Ma a cosa serve la legge sul bullismo

Violenza privata, percosse, lesioni, molestie, minaccia, stalking, furto, estorsione, danneggiamento di cose altrui, ingiuria, diffamazione, sostituzione di persona, furto d’identità digitale, trattamento illecito di dati: sono solo alcune delle figure di reato usate già oggi dai giudici per punire comportamenti di bullismo reale o virtuale. La Corte di Cassazione ha inoltre già riconosciuto il bullismo circostanza aggravante di altro reato, e pure in Rete esso può avere conseguenze sia civili che penali al pari di quello reale. Sia il bullismo nel mondo reale che quello in Rete possono giustificare l’applicazione di misure cautelari.

A cosa serve, quindi, la legge in corso di approvazione in Parlamento per “la prevenzione e il contrasto dei fenomeni del bullismo e del cyberbullismo”? Che bisogno c’è di un’altra norma?

Purtroppo, serve da esempio cristallino e concentrato dei due difetti endemici dell’attività legislativa nel nostro Paese: l’inutilità e l’ipertrofia.

La legge, infatti, non si limita a battezzare con un nuovo nome comportamenti che nuovi non sono. Contiene una pletora di previsioni contenenti azioni di carattere preventivo e formativo: nella ridondanza dell’inutile, prevede le sempre verdi linee di orientamento del Miur, il consueto finanziamento di progetti per le imprescindibili “azioni integrate di contrasto” al bullismo, l’immancabile tavolo tecnico per la prevenzione e la lotta al cyberbullismo, e così via.

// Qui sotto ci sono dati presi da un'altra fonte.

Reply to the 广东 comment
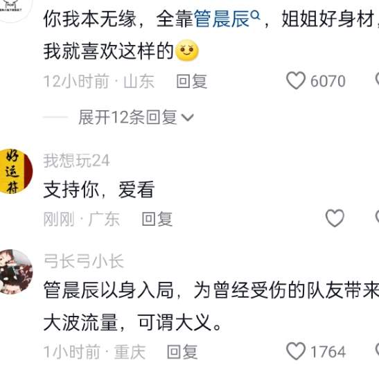This screenshot has height=365, width=379. coord(157,219)
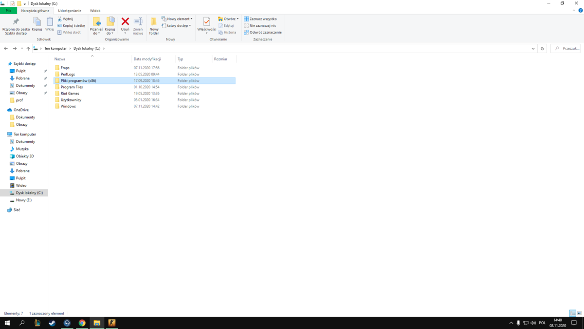Click Kopiuj ścieżkę button
Screen dimensions: 584x329
tap(71, 26)
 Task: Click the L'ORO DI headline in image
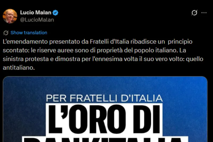104,119
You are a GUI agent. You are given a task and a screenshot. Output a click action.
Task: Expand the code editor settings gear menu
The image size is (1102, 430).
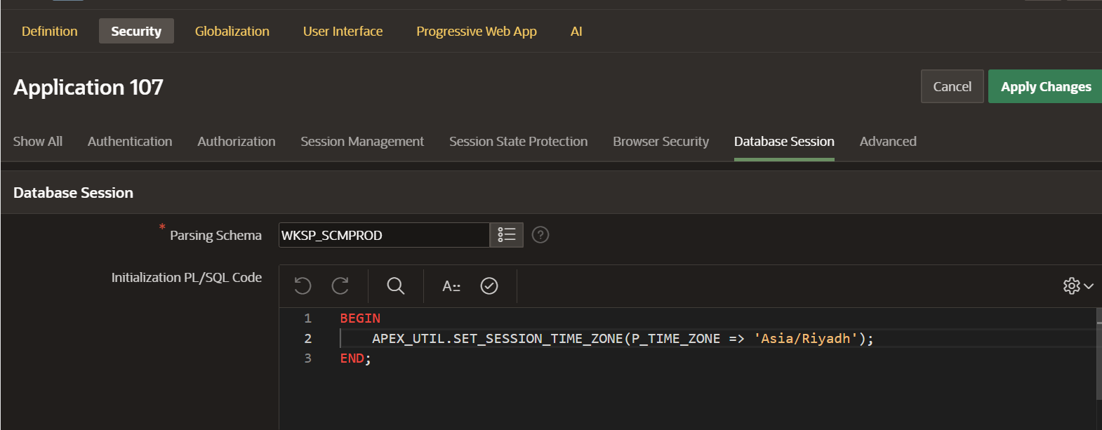coord(1077,285)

Non è trovando un nuovo nome a comportamenti che nuovi non sono che si rende giustizia alle vittime. In compenso, si regala loro l’illusione che Governo, Parlamento, commissioni e sottocommissioni stanno dedicando loro tutta la propria attenzione. Con quali risultati? Comitati e piani di azione non risolvono i problemi, ed è curioso che nel nostro Paese, dove una conferenza stampa, una dichiarazione d’intenti, una commissione parlamentare d’inchiesta per tradizione non si nega a nessuno, continuiamo a farci ipnotizzare dalla logorrea della politica. È in questo modo che si rinnova una delle più folli superstizioni italiane: che, cioè, ogni problema richieda sempre una nuova soluzione legislativa. Superstizione che al massimo serve a tenere occupati i nostri parlamentari. Tanto basta per dormire sonni tranquilli?